前記したようにNRVMおよび線維芽細胞から単離した全RNAを、製造業者の指示に従って、PCRキット(Becton Dickinson、Franklin、NJ)用のRTを用い、逆転写されたDNA(RT−DNA)の生成のための鋳型として用いた。RUP40発現はPCRによってRT−DNAサンプルで検出した。PCR条件が:2分間の96℃;30秒間の96℃、30秒間の55℃、2分間の72℃の30サイクル;10分間の72℃であった。
用いたラットRUP40順方向プライマーは配列番号
(結果)
RUP40は心筋細胞で発現することが判明した。結果は図4に示す。RT−PCRは、無血清(SFM)条件下に24時間維持した新生心室筋細胞(NRVM)におけるRUP40転写体の発現を示す。筋細胞におけるRUP40転写体レベルはフォルボール12−ミニステート13−アセテート(PMA)の添加から24時間後に劇的に降下したが、フェニレフリン(PE)またはプロスタグランジンF2アルファ(PG)の培地への添加の後には上昇したままであった。一次心室線線維芽細胞(Fibro)におけるRUP40発現のほとんど検出不可能なレベルに注意した。G3PDH PCR産物は、PCR反応で用いた鋳型の等しいレベル、およびゲル負荷の合致性を示す。増幅は、鋳型の不存在下における増幅に対応するゲルの「−」レーンによって示されるように、鋳型−依存性であった。ラット心室筋細胞によるRUP40の発現は、実施例11で決定され、図2に示されたヒトおよびマウス(図示せず)RUP40の発現プロフィールに合致する。
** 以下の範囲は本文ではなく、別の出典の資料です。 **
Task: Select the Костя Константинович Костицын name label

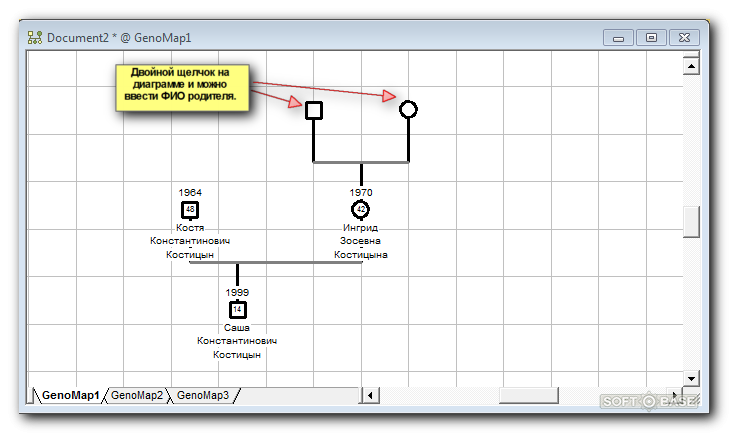Action: (190, 241)
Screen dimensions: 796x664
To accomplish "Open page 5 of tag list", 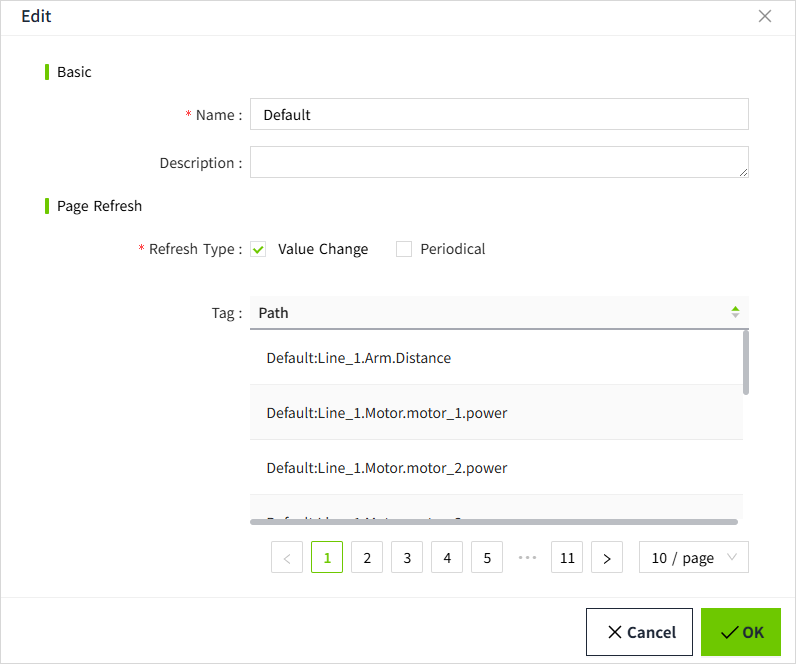I will [487, 558].
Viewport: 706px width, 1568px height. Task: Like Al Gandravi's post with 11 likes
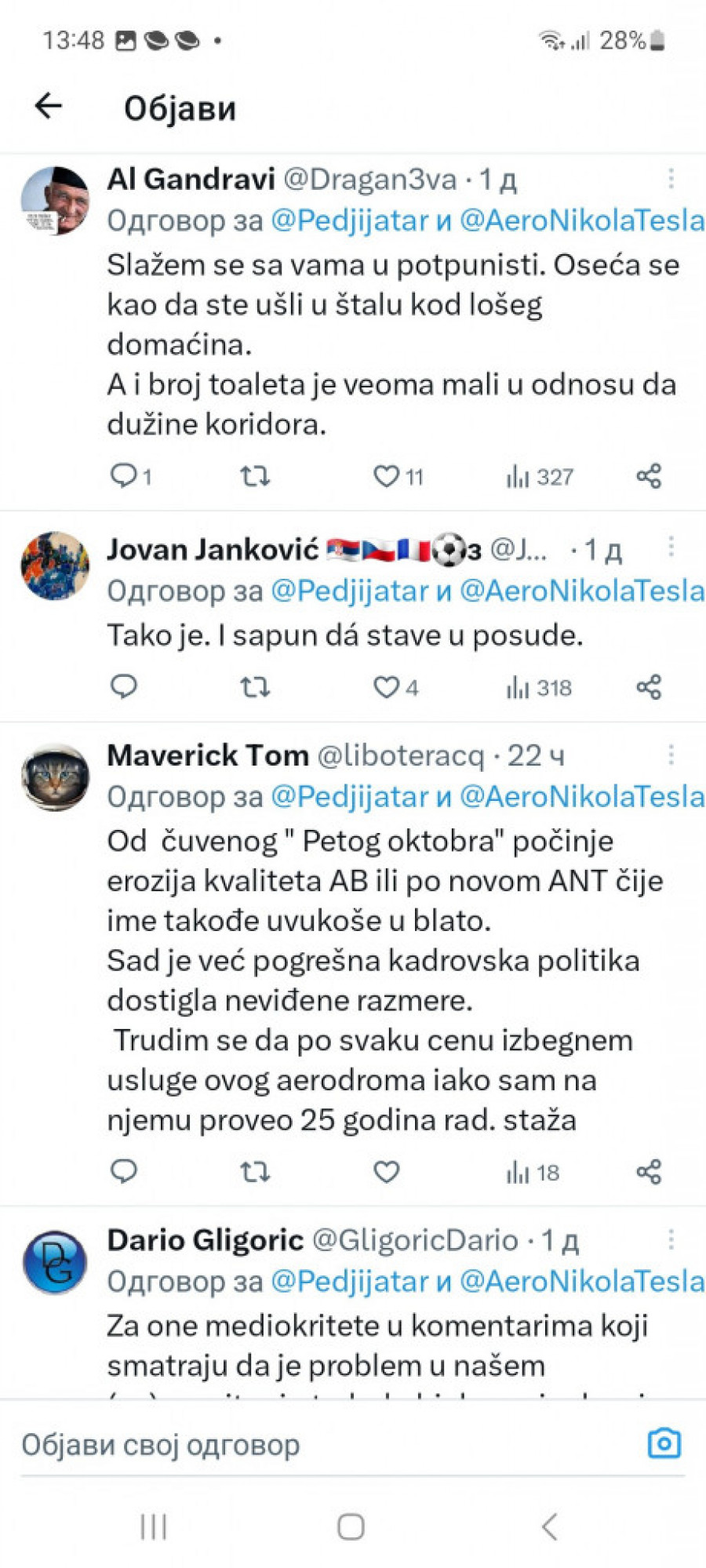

RUP40は心筋細胞で発現することが判明した。結果は図4に示す。RT−PCRは、無血清(SFM)条件下に24時間維持した新生心室筋細胞(NRVM)におけるRUP40転写体の発現を示す。筋細胞におけるRUP40転写体レベルはフォルボール12−ミニステート13−アセテート(PMA)の添加から24時間後に劇的に降下したが、フェニレフリン(PE)またはプロスタグランジンF2アルファ(PG)の培地への添加の後には上昇したままであった。一次心室線線維芽細胞(Fibro)におけるRUP40発現のほとんど検出不可能なレベルに注意した。G3PDH PCR産物は、PCR反応で用いた鋳型の等しいレベル、およびゲル負荷の合致性を示す。増幅は、鋳型の不存在下における増幅に対応するゲルの「−」レーンによって示されるように、鋳型−依存性であった。ラット心室筋細胞によるRUP40の発現は、実施例11で決定され、図2に示されたヒトおよびマウス(図示せず)RUP40の発現プロフィールに合致する。
(実施例14)
(増大したIP3蓄積における心筋細胞結果でのRUP40の過剰発現)
(一次細胞培養)
新生ラット心室筋細胞(NRVM)を従前に記載されているように単離し、培養した[Adams、JW et al.,J Bion Chem(1996)2719:86;その開示をここで引用してその全体を援用する]。簡単に述べれば、心臓を1〜2日齢Sprague−Dawleyラット子供から得、コラゲナーゼで消化し、筋細胞をPercollグラジエントを通すことによって生成した。細胞を0.2×106細胞/ウェルにて24ウェルゼラチンコートプレート上で平板培養し、10%ウマ血清、5%胎児ウシ血清、および抗生物質(100ユニット/mLのペニシリンおよび100μg/mLのストレプトマイシン)を補足した4:1 DMEM/培地−199中で一晩維持した。平板培養培地中での18時間の後、筋細胞を維持培地(DMEM/培地199+抗生物質)で洗浄して、死滅した細胞およびデブリスを除去し、実験の継続中には維持培地を交換した。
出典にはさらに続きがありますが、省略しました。